Although I’m not new to shooting, this year I hope to participate in my first hunt. In preparation, and in honor of Opening Day of dove season—Sept. 1—I enrolled in the North Carolina Hunter Education online course. It took me only a couple of days to finish all nine units, corresponding quizzes and the final exam. It is my hope that some NRA Women out there can benefit from my thoughts on the experience and motivate themselves or others into taking Hunter Ed.*
You might think, as I did, that if you know how to shoot, and you spend a lot of time outdoors, there won’t be much left to learn about hunting. Although the combined knowledge of firearms and the wilderness is helpful, hunting involves so much more. I learned a lot of new things, including: where to aim and shoot in relation to people; animal species and the landscape; how to carry a gun through the woods; and the best way to communicate with other hunters.
Before I began the course, I had prepared myself for outdated videos of old men mumbling into a prehistoric video camera, cheesy diagrams and timed slides. However, I was pleasantly surprised with the modern and engaging class, which caters to a variety of learning styles. For example, it allows visual learners to read at their own pace, while auditory learners can rely solely on the optional audio dictation. The videos are also well shot and acted by a young, attractive, well-spoken cast. The pictures along the way keep things interesting, and helped me remember information on the quizzes. Before each unit quiz there was also a summary of “What You’ve Learned,” which keeps the longer unit’s initial slides fresh in your mind.
In addition to the impressive formatting, some of the content, too, was a bit unexpected. Of course I wasn’t surprised to find a whole unit on firearms and deer stand safety (as there should be; it’s no joke, people!), but the class also reinforced the value of conservation, etiquette and first aid. The course detailed the ecological benefits of hunting and reiterated that regulated, legal hunting does not cause a species to become endangered or extinct. The hunting etiquette section included Leave No Trace, interacting with a conservation enforcement officer and respecting non-hunters. The future of hunting and health of the environment depends on how hunters handle all of the aforementioned situations.
Cleaning up after yourself, unloading your gun before interacting with a conservation officer, keeping the firearm pointed away from them, covering up an animal carcass and refraining from discussing graphic details in front of others are all great ways to give hunting a good reputation, keep others safe and allow everyone to enjoy the outdoors.
The information on emergency medical treatment was also a welcome surprise; it actually made me want to sign up for a wilderness first aid course. It is too easy to get lost, hurt or ill in a remote location, which then causes panic. If more people had basic training in emergency situations, accidents outdoors might not be so dire. The section briefly covers some first aid maneuvers that are important for all hunters to know such as treating hypothermia, heat stroke or an open wound.

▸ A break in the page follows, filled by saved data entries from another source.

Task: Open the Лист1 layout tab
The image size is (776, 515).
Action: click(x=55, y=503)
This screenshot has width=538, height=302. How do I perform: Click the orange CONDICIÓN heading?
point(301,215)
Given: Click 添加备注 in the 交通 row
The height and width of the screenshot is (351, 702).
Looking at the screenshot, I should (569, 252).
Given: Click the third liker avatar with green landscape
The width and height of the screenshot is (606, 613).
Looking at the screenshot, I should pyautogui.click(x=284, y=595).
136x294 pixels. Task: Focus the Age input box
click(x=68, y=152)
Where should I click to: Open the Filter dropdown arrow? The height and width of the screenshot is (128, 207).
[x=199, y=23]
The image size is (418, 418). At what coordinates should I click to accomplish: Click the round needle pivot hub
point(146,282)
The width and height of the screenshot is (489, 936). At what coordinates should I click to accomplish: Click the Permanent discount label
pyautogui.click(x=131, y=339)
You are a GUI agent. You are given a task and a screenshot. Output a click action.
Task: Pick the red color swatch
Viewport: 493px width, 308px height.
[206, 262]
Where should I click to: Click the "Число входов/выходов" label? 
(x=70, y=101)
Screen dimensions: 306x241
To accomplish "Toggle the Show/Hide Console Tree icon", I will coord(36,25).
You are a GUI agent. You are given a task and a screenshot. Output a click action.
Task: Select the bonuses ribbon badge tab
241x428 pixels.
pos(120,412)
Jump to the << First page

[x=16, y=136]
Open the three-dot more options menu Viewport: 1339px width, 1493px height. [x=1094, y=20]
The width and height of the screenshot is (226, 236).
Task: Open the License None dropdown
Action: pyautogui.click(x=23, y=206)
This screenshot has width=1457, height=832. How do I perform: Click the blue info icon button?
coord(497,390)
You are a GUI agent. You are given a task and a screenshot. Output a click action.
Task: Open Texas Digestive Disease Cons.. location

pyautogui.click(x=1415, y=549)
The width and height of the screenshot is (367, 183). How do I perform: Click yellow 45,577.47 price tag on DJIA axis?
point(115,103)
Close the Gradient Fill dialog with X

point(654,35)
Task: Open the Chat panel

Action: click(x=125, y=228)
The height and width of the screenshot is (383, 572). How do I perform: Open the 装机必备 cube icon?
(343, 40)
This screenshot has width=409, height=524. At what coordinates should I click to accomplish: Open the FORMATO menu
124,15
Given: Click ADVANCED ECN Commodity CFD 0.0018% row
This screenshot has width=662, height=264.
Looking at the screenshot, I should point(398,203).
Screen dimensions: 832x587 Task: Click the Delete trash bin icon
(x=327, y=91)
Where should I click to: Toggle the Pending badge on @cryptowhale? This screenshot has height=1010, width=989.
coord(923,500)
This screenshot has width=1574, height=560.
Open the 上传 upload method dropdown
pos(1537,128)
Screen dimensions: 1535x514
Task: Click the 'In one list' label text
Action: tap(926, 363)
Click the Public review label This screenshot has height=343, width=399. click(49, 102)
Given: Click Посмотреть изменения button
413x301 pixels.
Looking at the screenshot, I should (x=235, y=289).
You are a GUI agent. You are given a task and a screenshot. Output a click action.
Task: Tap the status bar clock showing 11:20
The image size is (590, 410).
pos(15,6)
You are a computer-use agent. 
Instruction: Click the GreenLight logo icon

After reading the slides, watching the videos, skimming the recap and taking the quizzes, I passed the final exam on the first try and learned a lot about the culture, different strategies and expectations of hunting. I would highly recommend that anyone interested in hunting take the Hunter-ed course in his or her state. You won’t just learn useful information; you’ll also get excited about hunting! The course does a great job of informing students on the unsavory parts of shooting quarries (what to do if the animal is injured and runs off) while also encouraging them to have a great time hunting responsibly.
Since coronavirus has changed our everyday lives, hunting can be a great way to get outside with a small group of friends. Many people are expressing concerns over social distancing in the fall and winter when the days are shorter and it isn’t worth bundling up for a walk around the block. I sincerely hope more people turn to hunting as a way to see others, get outside and stay sane. As the sport grows, more money goes toward conservation and more people learn to respect nature and animals by leaving no trace and not wasting meat. The fall hunting season is now under way, so check out hunter-ed.com to find your state’s hunter safety course and get outside!
*Certain state's Hunter-Ed online classes require state residency and participation in an in-person Field Course or Skills Day. The cost of the online courses vary, ranging from approximately $20 to $30.